第二幕、御三家の嘲笑
「支離滅裂なんだよ、お前の言ってることは。嫌だったなら嫌だったって言えばいいじゃん」


 それすら言えない理由があって、その理由を桐椰くんに言うことはできない。ぎゅっと唇を固く結んで沈黙すれば、桐椰くんも黙る。


「……お前は、俺に何を隠してんの?」

「……そんなの、わざわざ気にすることじゃないよ。桐椰くんにだって秘密くらいあるでしょ」

「俺に秘密があるのかは知らねーし、お前の秘密ならなんでも聞きたいとかそういうことは言わねーけど。俺がお前を理解ったふりしてるって思うなら、理解ってるって思えるまで話してくれてもいいんじゃねーの」

「……桐椰くんはただの友達じゃん」


 なんなら、今、御三家の中で一番距離の遠い人は桐椰くんだ。月影くんと違って私の正体など裏があると疑ってすらないレベルで知らないし、松隆くんと違って私と幕張匠との関係を雅の嘘以上には知らない。それなのに、話せるわけがない。


「……ただの友達だと話せないわけ」

「そういうわけじゃないけど……特別に話す理由がないじゃん」


 理由はない。だから話さない。それは合理的で、何も間違ってない。そのせいで縮まらない距離は少しだけ寂しいけど、それは仕方がないことだ。また沈黙が落ちた。空気が重い。ややあって、桐椰くんは小さな溜息を吐いた。


「お前、頑固だな」

「多分松隆くんほどじゃないと思うから許してほしい」

「……別にいいけどさ。言いたくないなら言わなくても」


 ずしりと、頭に手が載った。ん? これは撫でられているのではない……押さえつけられている……。
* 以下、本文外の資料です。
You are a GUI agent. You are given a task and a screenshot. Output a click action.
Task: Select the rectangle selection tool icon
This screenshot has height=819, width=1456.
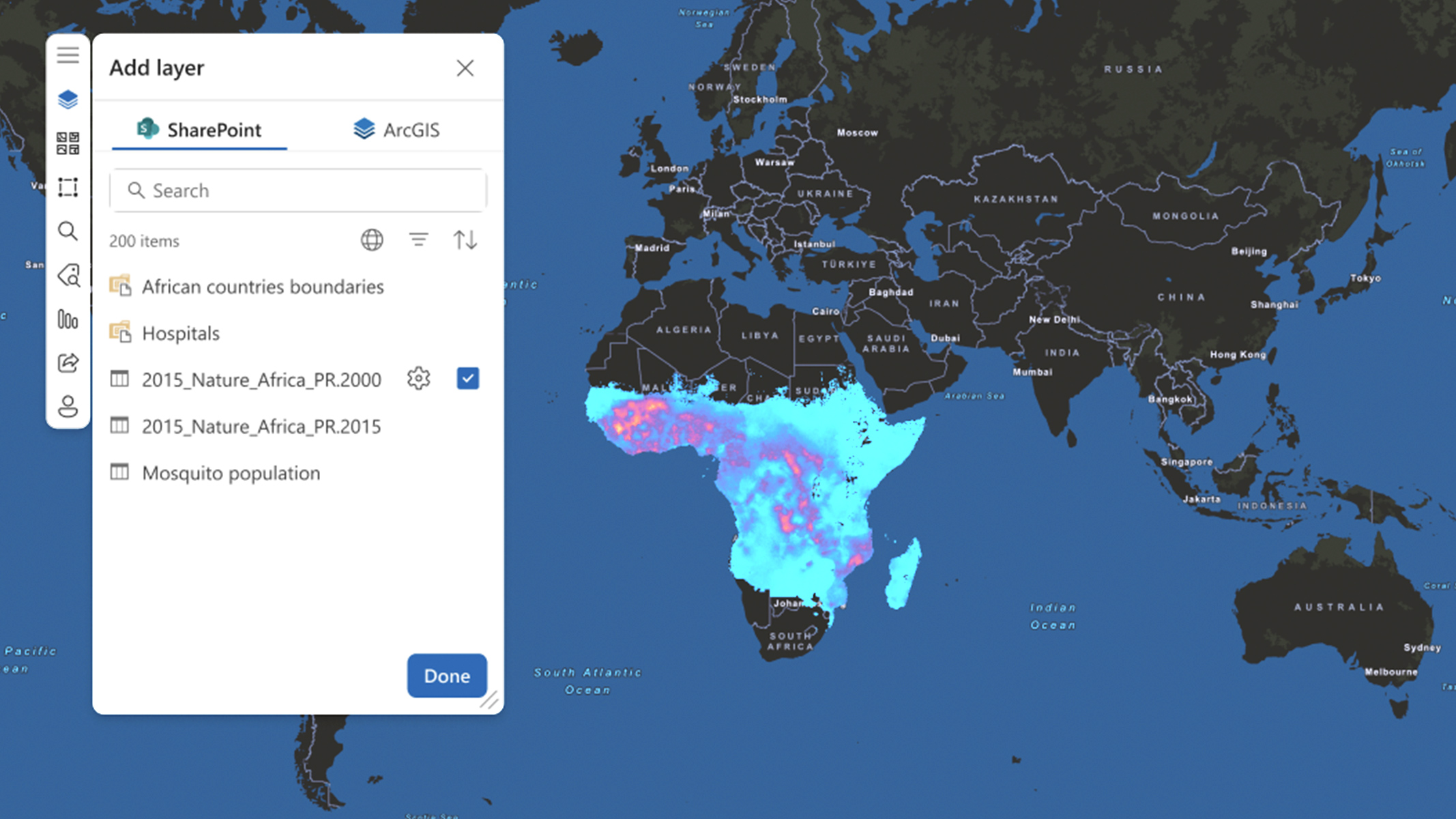tap(68, 187)
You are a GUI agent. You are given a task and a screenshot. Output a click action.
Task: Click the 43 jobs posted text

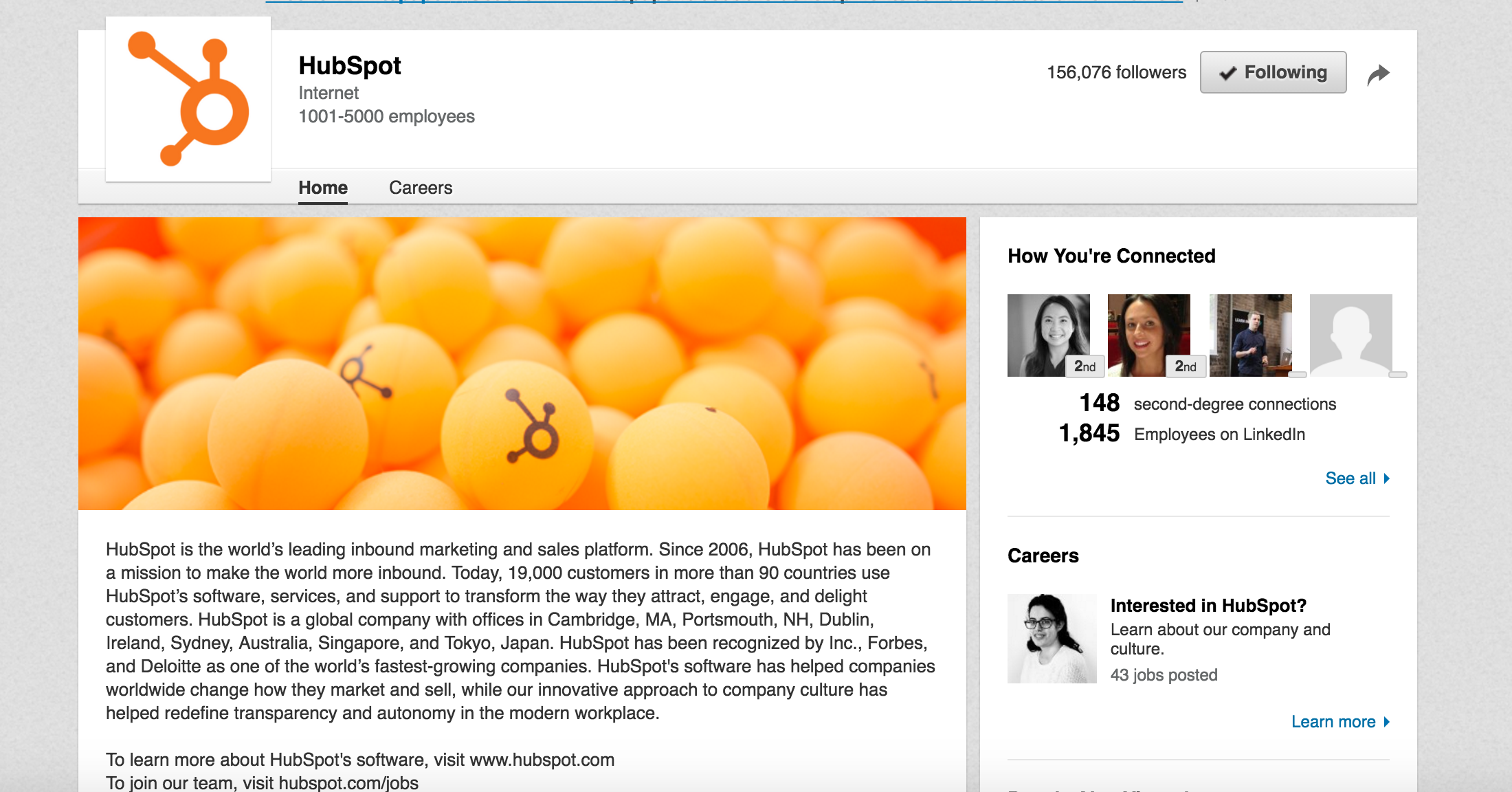coord(1164,675)
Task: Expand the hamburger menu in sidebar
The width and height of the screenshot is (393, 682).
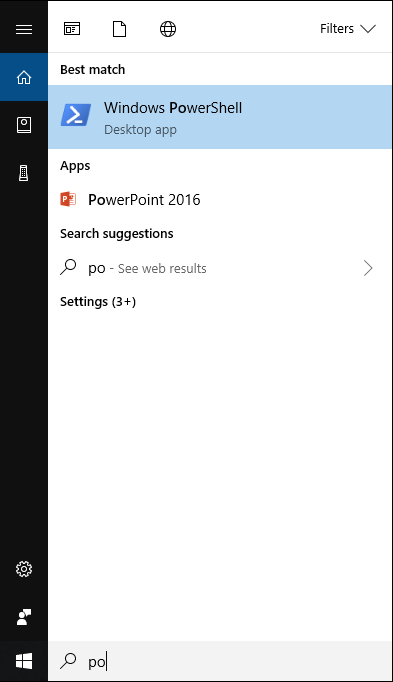Action: (24, 29)
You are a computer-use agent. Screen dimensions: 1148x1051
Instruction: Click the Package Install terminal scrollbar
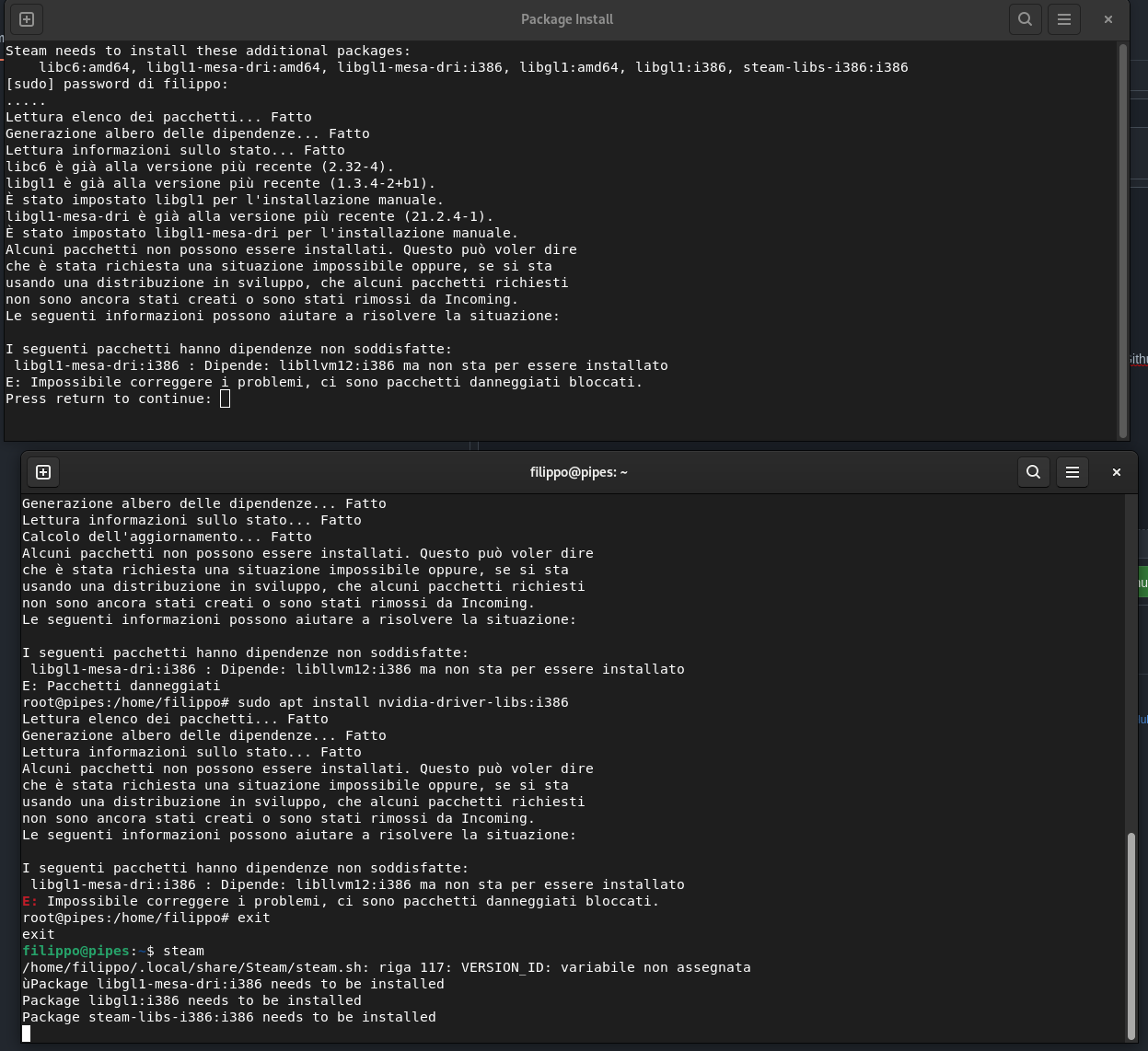click(x=1124, y=239)
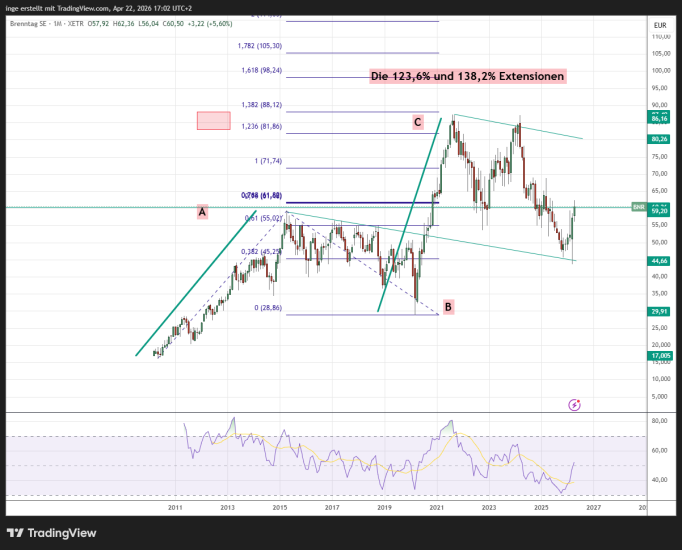Screen dimensions: 682x550
Task: Select the letter C wave label
Action: [x=418, y=122]
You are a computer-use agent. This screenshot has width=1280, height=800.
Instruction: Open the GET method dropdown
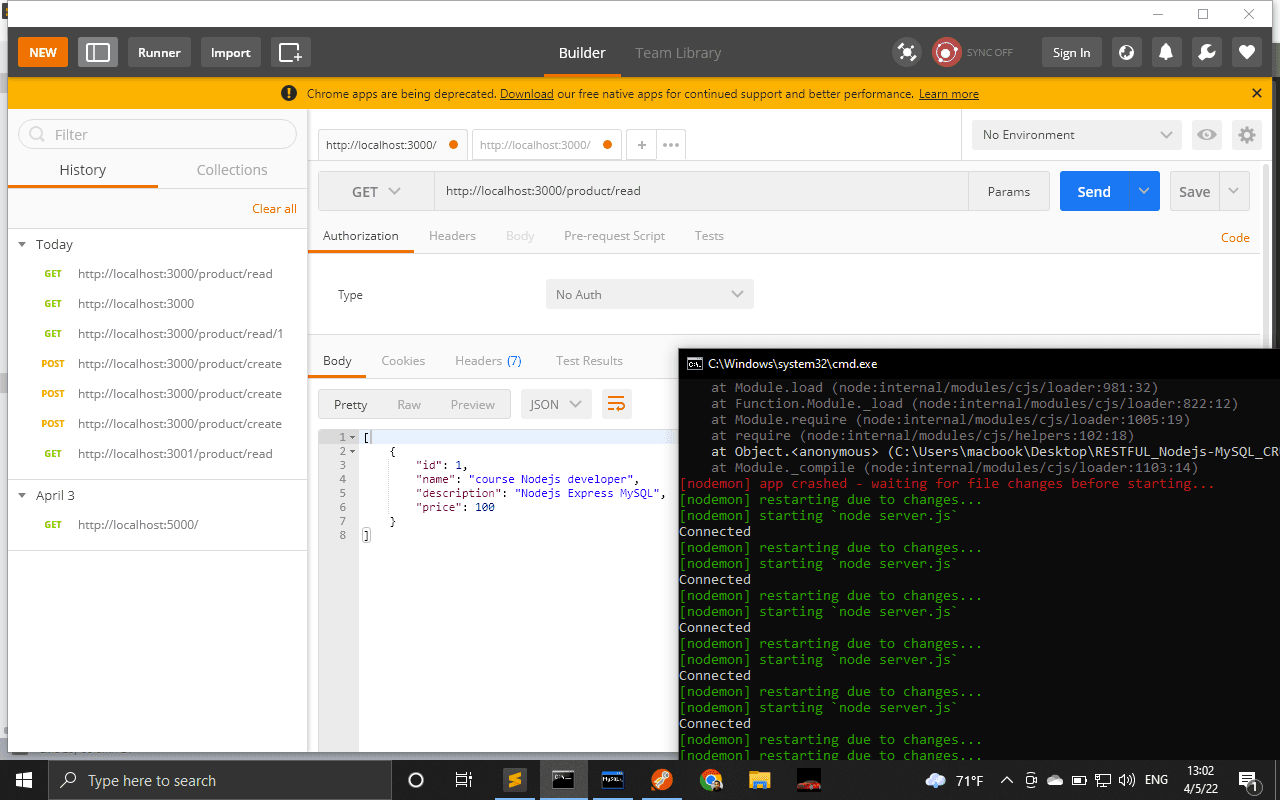click(376, 191)
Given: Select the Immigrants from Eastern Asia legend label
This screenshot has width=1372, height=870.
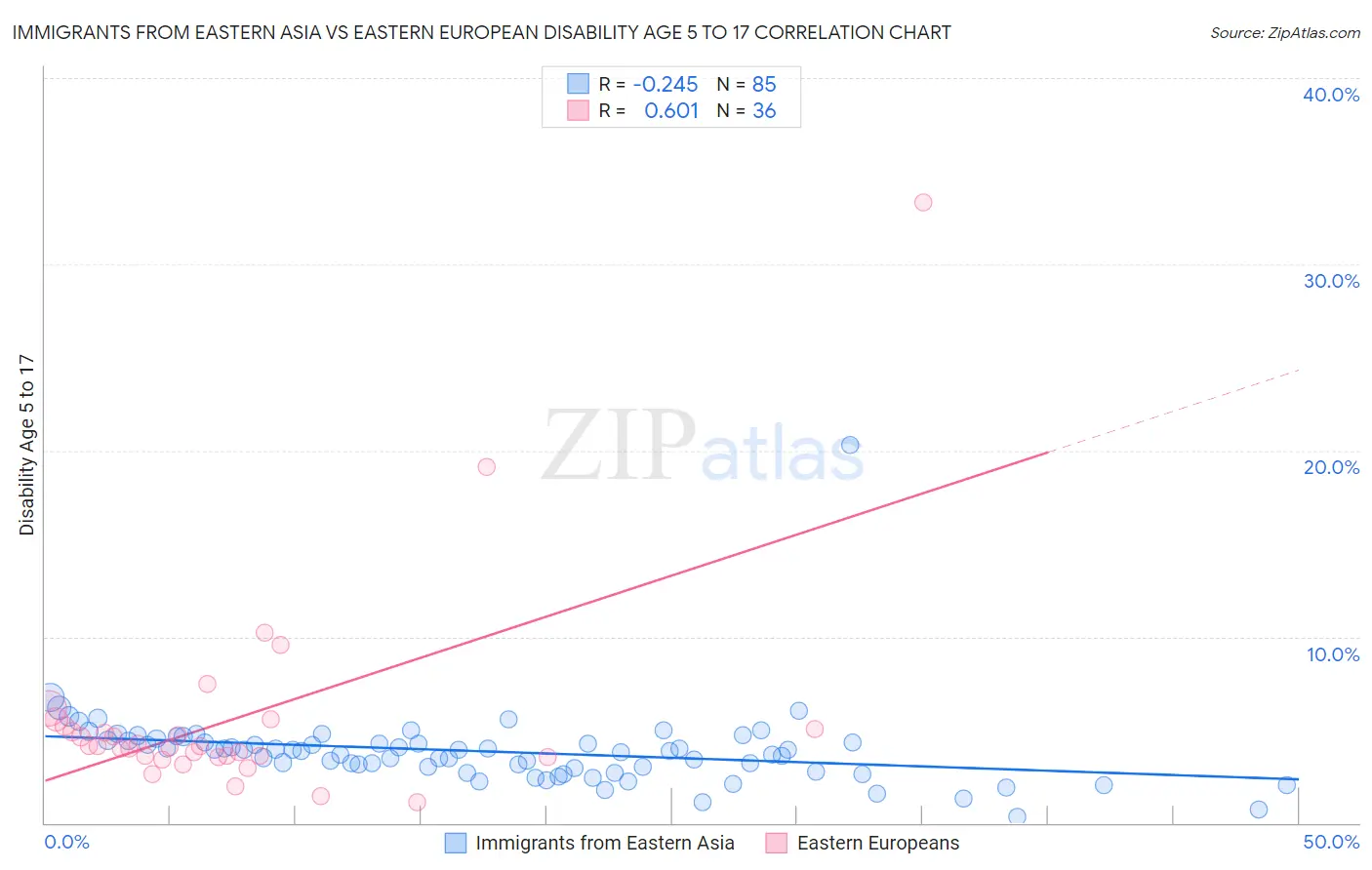Looking at the screenshot, I should tap(605, 843).
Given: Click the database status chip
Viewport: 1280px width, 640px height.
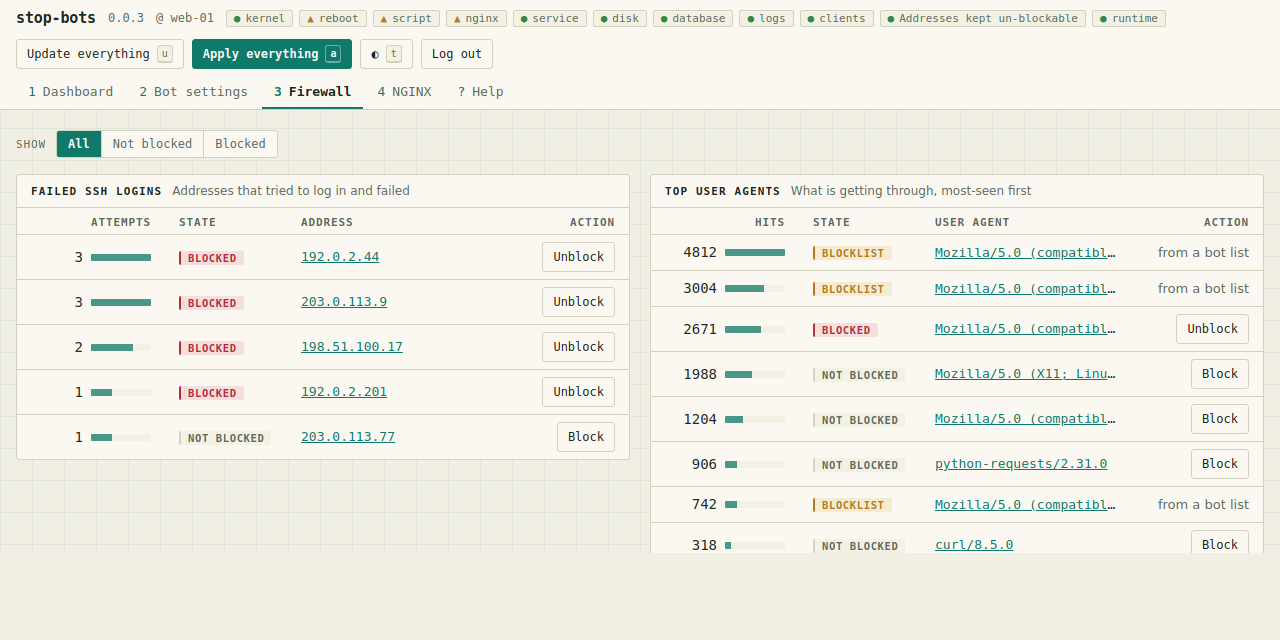Looking at the screenshot, I should (693, 18).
「……桐椰くーん? あの、無理矢理謝罪させるような頭の撫で方はいかがなものかと……」

「撫でてねぇからあってんだよ」


 顔を上げるつもりなんてなかったのだけれど、押さえつけられると逆に上げたくなってしまう。ぐぐぐっと首に力を入れるけれど、当然桐椰くんの手の力には敵わない。反抗するようにその足をぺちぺちと叩くと、ゴツ、と頭頂部近くと桐椰くんの額がぶつかった。